(SELECTED EXTRACT Opens)
This is what you will live off for the month.

In the second book, you note down every penny you spend each day of the month.

At the end of each month, you collate your sending and analyse how the next month could be better.

The Kakeibo method claims to be able to save the average person  35% on monthly expenses.

How would saving that amount of money feel to you?

If not analogue, then digital budgeting apps If you don’t fancy doing it with pen and paper, then find an app that will do this for you. Here are a few ideas for some of the current apps out there.

If you are unsure which one to try, why not try one of the free ones and see how you get on.

It’s less hands-on than Kakeibo but will still give you a clearer idea of where your money is going than before. This analysis lets you see where you could get better next month.

Build an emergency fund

The likely most pressing need would be to save for an emergency fund. 3-6 or more months of savings in cash to help ride out any bumps in the road, i.e. house/car repairs, redundancy or health emergency (covid 19)

When you cannot cope with shocks, it will send you right back to the beginning each time something goes wrong.

If you have no savings, the risk of using credit or debt to get out of a hard place is even more tempting, and this is the slippery slope into more and more debt.

All this leads to pressure to earn more money. If not channelled well, this pressure may lead to more desperate attempts to make more money. Either working more hours or taking on more risky jobs.

Being desperate for money may well bring you into contact with risky ventures like day trading, investing in things you don’t understand or closer to people wanting to exploit your urgent cash need.

Getting financial help

When it comes to getting financial help, you have three options.

You can try and do it all yourself.

A DIY approach can be made relatively inexpensively by getting books out of the library, watching YouTube videos, and listening to podcasts about money.

The downside is that you need to read, watch, and listen to quite a lot to build up the knowledge, confidence, and understanding to manage your own money effectively.

Knowing that, unfortunately, the weakest link in your finances is often you and your behaviour.

Do it with someone else

You could work with a financial coach who would sit alongside you, supporting, guiding and educating you on money management’s emotional and practical side.

This option keeps you in control of your money by strengthening your knowledge and emotions around money. The potential downside of this option is that it will be more of an investment than doing it yourself.

Have it done for you

Your third option is to hand it over for someone else to manage it for you.

This could be a financial advisor or a wealth manager.
(SELECTED EXTRACT Closes)
(GIVEN DATA Opens)
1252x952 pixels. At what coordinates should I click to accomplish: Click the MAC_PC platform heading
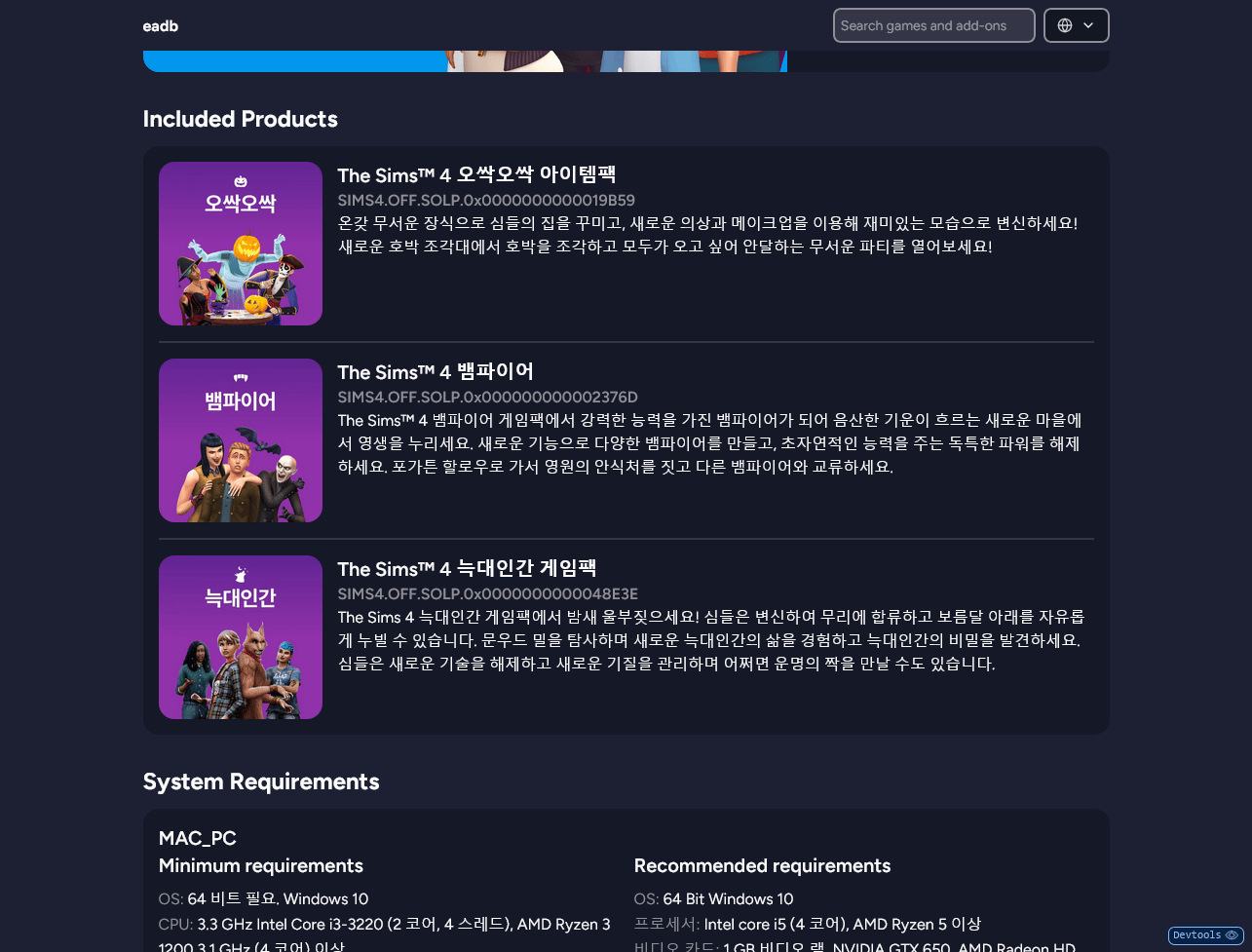click(197, 839)
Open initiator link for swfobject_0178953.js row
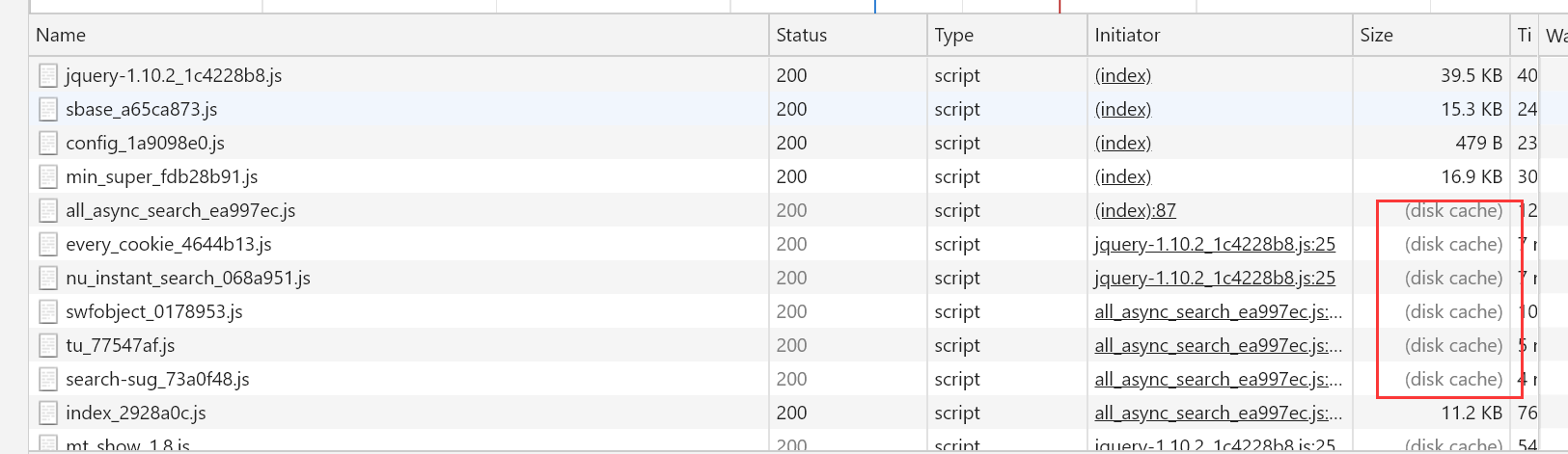The image size is (1568, 454). pos(1217,311)
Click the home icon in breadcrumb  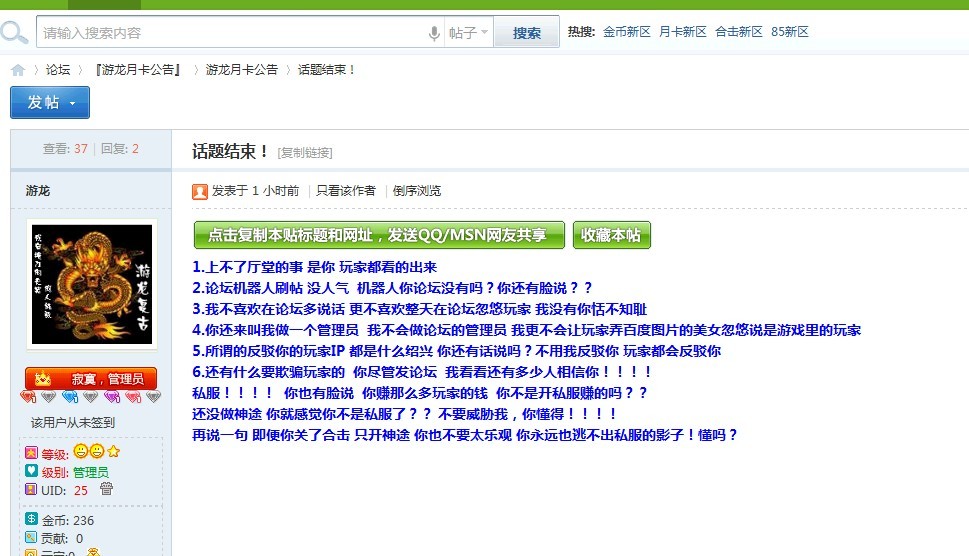(18, 70)
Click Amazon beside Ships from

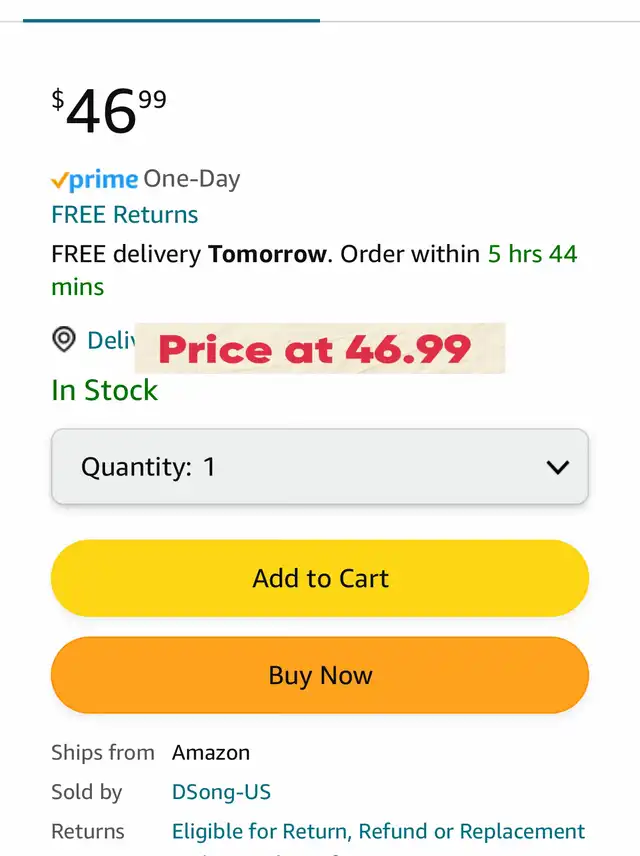[211, 752]
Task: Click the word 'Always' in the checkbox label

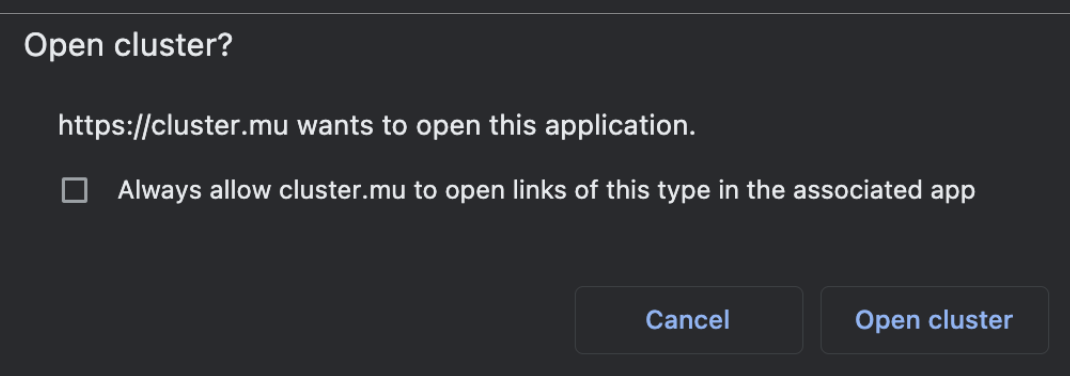Action: click(x=160, y=191)
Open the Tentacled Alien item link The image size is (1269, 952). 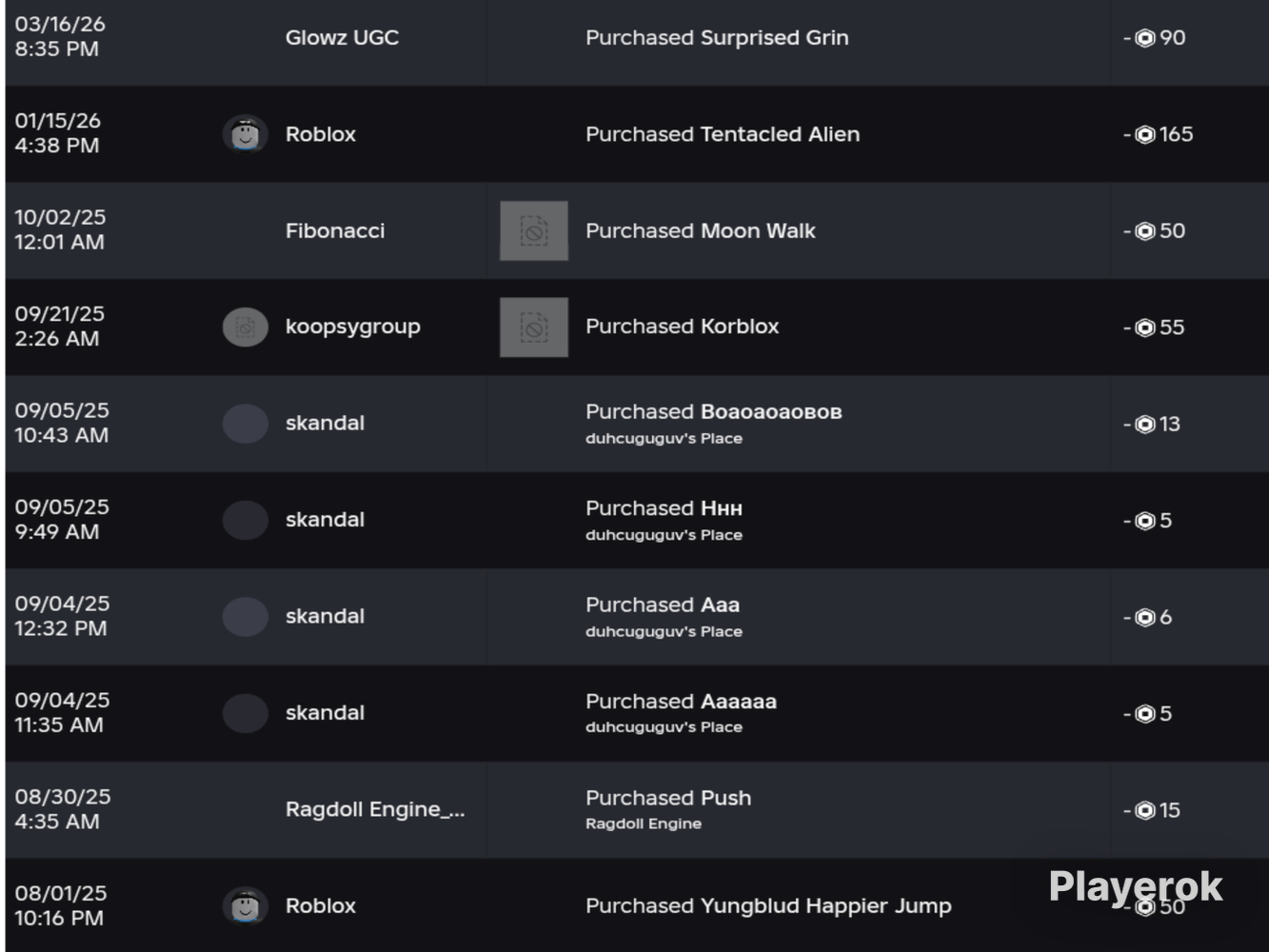pos(780,134)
(GIVEN DATA Closes)
WORK TO COMPLETE
1 > Based on the money management text, say whether each statement agrees with it. Answer yes or no, and quote the words that decide it.
(a) The Kakeibo method claims it can save the average person 35% on monthly expenses.
(b) An emergency fund should hold one to two months of savings.
(c) Working with a financial coach costs less than doing it yourself.
2 > Answer these questions from the money management text:
(a) What do you note down in the second book?
(b) Which three resources does the DIY approach use?
(c) Who could manage your money under the third option?
Answer using only the money management text.

ANSWERS BY ITEM NUMBER
1 >
(a) Yes: "35% on monthly expenses"
(b) No: "3-6 or more months of savings in cash"
(c) No: "it will be more of an investment than doing it yourself"

2 >
(a) Every penny you spend each day of the month.
(b) Books from the library, YouTube videos, and podcasts about money.
(c) A financial advisor or a wealth manager.